Además de denunciar las presuntas amenazas, hizo un llamado para que las autoridades revisen las condiciones en las que viven decenas de personas que permanecen en los alrededores del Hospital Gómez Maza
Cinthia Ruiz/ Diario de Chiapas
Ana, que vive en situación de calle en las inmediaciones del Hospital General “Dr. Gilberto Gómez Maza” denunció haber sido víctima de presuntas amenazas y cobros por parte de otras personas que permanecen en la zona, quienes, según su testimonio, le exigen entregar dinero para permitirle recolectar materiales reciclables y permanecer en la banqueta.

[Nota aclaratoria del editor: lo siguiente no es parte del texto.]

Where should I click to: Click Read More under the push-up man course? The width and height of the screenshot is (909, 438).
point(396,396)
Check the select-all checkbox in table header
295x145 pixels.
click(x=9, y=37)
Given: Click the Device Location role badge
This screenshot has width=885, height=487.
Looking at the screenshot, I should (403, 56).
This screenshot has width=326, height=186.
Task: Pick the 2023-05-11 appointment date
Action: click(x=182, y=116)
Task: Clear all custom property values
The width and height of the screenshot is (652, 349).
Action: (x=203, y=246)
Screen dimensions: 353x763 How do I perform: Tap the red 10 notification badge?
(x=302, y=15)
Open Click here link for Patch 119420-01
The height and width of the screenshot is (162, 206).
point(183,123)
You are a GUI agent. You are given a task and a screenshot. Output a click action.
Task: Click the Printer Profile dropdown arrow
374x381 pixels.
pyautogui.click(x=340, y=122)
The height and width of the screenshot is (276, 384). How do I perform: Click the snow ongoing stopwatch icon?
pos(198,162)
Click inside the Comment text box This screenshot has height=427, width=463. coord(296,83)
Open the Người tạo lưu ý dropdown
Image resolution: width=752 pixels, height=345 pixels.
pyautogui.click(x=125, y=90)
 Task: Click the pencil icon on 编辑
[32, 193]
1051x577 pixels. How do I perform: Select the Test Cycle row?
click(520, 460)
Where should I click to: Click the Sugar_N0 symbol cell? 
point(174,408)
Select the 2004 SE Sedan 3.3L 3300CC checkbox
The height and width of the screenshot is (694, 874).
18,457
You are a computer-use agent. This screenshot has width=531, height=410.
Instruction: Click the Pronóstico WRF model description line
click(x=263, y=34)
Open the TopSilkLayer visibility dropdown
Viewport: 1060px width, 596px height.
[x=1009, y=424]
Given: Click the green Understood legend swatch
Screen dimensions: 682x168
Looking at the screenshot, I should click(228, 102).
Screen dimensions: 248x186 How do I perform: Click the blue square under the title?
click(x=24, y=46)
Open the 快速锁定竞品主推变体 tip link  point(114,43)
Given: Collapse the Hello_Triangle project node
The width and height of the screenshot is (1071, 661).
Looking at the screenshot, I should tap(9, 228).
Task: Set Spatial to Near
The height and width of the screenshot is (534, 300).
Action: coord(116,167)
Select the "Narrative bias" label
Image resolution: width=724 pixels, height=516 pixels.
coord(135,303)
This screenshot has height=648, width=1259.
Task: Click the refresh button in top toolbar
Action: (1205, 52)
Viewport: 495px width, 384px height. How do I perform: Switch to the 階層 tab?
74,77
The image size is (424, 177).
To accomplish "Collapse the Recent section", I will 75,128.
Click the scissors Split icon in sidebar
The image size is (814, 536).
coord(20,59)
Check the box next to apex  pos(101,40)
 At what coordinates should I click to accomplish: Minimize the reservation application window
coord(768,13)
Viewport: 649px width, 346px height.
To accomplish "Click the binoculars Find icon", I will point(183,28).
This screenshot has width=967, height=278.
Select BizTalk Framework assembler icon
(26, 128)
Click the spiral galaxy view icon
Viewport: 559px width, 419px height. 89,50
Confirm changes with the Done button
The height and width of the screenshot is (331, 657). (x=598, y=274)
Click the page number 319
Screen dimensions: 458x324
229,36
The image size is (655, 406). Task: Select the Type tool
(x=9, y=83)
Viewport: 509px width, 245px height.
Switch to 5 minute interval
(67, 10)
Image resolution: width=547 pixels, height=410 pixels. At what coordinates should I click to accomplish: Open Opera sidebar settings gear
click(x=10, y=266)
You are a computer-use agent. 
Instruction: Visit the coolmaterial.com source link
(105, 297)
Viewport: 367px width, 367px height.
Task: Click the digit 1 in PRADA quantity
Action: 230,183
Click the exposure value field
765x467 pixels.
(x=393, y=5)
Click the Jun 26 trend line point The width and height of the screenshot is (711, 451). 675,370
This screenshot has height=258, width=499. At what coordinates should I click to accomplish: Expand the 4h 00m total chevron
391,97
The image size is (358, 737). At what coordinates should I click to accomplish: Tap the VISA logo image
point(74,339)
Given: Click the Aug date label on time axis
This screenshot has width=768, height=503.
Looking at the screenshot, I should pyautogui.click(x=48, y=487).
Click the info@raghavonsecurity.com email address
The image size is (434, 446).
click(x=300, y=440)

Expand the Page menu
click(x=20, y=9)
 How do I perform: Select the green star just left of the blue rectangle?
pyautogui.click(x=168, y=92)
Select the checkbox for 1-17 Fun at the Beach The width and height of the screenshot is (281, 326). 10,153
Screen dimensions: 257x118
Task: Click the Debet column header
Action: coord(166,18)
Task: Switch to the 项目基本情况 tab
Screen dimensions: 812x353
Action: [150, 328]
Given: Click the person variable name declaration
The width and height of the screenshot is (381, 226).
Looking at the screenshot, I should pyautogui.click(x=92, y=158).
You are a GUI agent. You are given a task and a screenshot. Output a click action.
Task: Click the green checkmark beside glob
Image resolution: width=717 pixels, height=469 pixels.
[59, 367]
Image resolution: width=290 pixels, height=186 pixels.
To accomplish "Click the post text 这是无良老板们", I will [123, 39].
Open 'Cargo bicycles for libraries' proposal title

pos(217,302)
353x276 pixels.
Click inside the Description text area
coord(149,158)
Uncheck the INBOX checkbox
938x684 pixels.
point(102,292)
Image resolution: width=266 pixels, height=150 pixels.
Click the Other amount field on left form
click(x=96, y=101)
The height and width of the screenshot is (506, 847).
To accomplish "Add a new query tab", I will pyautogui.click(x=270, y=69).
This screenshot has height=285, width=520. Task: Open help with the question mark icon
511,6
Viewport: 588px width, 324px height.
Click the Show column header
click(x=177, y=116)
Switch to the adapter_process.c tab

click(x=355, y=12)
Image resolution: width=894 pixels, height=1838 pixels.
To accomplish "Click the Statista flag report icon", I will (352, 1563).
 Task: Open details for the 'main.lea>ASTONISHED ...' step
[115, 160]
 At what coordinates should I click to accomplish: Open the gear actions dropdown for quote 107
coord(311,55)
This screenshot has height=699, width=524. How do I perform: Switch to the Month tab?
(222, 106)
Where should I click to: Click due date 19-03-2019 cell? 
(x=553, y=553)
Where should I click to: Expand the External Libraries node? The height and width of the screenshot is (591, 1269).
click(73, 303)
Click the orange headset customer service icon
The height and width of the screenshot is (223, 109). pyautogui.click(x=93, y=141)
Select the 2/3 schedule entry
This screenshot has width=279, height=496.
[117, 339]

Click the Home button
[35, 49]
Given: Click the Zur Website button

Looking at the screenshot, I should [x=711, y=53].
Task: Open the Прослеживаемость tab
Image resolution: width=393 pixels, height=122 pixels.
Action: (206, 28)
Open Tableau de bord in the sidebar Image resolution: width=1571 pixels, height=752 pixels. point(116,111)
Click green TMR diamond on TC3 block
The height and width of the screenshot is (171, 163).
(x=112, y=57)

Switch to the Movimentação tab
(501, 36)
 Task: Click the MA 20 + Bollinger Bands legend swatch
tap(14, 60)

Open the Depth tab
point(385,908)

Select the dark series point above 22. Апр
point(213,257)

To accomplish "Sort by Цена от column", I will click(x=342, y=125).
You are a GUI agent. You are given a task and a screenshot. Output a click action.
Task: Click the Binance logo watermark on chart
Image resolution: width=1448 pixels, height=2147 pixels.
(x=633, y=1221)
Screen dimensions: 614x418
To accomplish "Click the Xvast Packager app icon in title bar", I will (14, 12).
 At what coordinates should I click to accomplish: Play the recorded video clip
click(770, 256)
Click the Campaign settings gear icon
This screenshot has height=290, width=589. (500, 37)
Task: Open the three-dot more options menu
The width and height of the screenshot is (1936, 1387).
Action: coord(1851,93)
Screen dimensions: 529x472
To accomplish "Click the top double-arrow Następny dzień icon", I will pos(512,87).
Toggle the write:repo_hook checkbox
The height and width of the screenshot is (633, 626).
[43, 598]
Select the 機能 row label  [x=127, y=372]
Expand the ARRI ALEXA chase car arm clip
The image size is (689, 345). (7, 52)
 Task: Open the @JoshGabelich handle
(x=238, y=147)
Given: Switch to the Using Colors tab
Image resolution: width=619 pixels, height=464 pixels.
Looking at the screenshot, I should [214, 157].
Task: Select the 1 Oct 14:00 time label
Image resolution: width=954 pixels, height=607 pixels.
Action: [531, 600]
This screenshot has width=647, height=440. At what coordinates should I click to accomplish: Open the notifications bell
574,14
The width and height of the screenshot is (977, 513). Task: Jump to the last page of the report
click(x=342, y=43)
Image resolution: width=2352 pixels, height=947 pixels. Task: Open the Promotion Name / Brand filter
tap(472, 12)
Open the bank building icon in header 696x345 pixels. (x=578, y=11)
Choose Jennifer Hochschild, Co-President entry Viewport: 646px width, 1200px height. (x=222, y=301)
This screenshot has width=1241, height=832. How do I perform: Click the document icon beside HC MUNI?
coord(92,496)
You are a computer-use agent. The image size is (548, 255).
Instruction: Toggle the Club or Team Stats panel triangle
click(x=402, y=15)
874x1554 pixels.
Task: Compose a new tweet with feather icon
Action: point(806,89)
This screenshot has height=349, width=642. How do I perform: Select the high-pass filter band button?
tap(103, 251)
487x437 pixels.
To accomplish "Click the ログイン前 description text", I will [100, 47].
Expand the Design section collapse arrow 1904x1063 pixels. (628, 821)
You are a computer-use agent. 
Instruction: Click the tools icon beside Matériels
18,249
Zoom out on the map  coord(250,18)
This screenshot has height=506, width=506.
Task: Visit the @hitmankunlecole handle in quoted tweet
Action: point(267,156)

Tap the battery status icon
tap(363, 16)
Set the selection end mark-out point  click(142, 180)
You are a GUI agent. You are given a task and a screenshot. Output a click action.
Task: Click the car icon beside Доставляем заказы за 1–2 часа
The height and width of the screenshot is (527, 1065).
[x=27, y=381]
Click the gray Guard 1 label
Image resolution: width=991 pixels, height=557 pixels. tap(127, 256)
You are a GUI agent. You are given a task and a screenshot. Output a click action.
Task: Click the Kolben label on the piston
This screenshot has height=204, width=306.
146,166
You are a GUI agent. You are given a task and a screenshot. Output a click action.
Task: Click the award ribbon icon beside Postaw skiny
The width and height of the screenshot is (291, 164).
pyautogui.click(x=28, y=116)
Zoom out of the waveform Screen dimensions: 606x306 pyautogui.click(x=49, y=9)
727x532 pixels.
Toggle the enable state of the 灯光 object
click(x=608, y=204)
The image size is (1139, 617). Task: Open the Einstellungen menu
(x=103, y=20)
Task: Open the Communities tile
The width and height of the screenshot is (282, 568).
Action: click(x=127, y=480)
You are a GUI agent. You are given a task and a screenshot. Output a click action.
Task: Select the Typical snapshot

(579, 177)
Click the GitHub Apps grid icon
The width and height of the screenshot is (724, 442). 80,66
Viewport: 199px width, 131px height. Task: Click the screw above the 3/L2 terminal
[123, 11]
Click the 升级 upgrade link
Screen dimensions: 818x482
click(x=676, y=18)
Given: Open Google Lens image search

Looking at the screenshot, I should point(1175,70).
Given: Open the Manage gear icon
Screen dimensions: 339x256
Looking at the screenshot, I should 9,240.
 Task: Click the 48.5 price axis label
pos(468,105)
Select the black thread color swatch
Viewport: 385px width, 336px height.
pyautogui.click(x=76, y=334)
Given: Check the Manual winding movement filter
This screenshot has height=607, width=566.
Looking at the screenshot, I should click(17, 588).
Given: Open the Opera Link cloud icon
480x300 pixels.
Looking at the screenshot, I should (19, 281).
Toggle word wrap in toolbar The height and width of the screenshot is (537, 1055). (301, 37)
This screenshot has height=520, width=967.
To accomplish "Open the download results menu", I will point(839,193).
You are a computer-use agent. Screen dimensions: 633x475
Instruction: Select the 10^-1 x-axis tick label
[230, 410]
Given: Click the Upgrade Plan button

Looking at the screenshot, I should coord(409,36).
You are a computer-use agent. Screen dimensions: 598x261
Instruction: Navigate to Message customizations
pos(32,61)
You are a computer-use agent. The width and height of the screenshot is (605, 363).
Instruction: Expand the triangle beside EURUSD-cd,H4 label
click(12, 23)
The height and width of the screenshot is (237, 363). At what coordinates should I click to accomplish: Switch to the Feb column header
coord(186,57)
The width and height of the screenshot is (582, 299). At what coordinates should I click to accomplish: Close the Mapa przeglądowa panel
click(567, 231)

Identificada como Ana Cisneros, aseguró que desde hace aproximadamente dos meses ha enfrentado constantes intimidaciones y que incluso ya fue agredida físicamente. De acuerdo con su versión, en varias ocasiones tuvo que entregar entre 15 y 20 pesos para evitar conflictos, situación que, afirma, también enfrentan otras personas en condición de vulnerabilidad.
Aunque estos señalamientos no han sido confirmados por las autoridades, el testimonio pone sobre la mesa una realidad poco visible: las condiciones de inseguridad que podrían enfrentar quienes sobreviven en las calles, especialmente en zonas con alta afluencia de personas, como hospitales públicos.
La entrevistada explicó que llegó a Chiapas junto con su esposo, quien presenta una discapacidad motriz derivada de un accidente ocurrido hace seis años. Ambos viven desde hace cuatro meses cerca del hospital, donde buscan obtener ingresos mediante la recolección de material reciclable para cubrir sus necesidades básicas.
Aseguró que ha solicitado apoyo a distintas instituciones, sin embargo, señaló que no ha encontrado una alternativa que le permita permanecer junto a su esposo. Explicó que una de las opciones que le ofrecieron implicaba separarse de él, debido a la falta de espacios de atención para parejas en situación de calle.
Además de denunciar las presuntas amenazas, hizo un llamado para que las autoridades revisen las condiciones en las que viven decenas de personas que permanecen en los alrededores del Hospital Gómez Maza, muchas de ellas con enfermedades, discapacidades o sin una red familiar de apoyo.
Su caso abre el debate sobre la atención a la población en situación de calle y la necesidad de fortalecer los mecanismos de protección social, así como de verificar si las denuncias sobre posibles actos de violencia o cobros irregulares en espacios públicos están ocurriendo y requieren la intervención de las autoridades competentes.